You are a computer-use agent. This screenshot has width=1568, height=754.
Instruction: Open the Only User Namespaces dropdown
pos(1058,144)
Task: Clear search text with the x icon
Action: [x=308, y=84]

**********

[WORK TASK]
Extract every entry in the listing word for word.

[THE COMPLETED TASK]
You are a computer-use agent. This screenshot has width=1568, height=754.
Instruction: Open the Only User Namespaces dropdown
pos(1058,144)
Task: Clear search text with the x icon
Action: [x=308, y=84]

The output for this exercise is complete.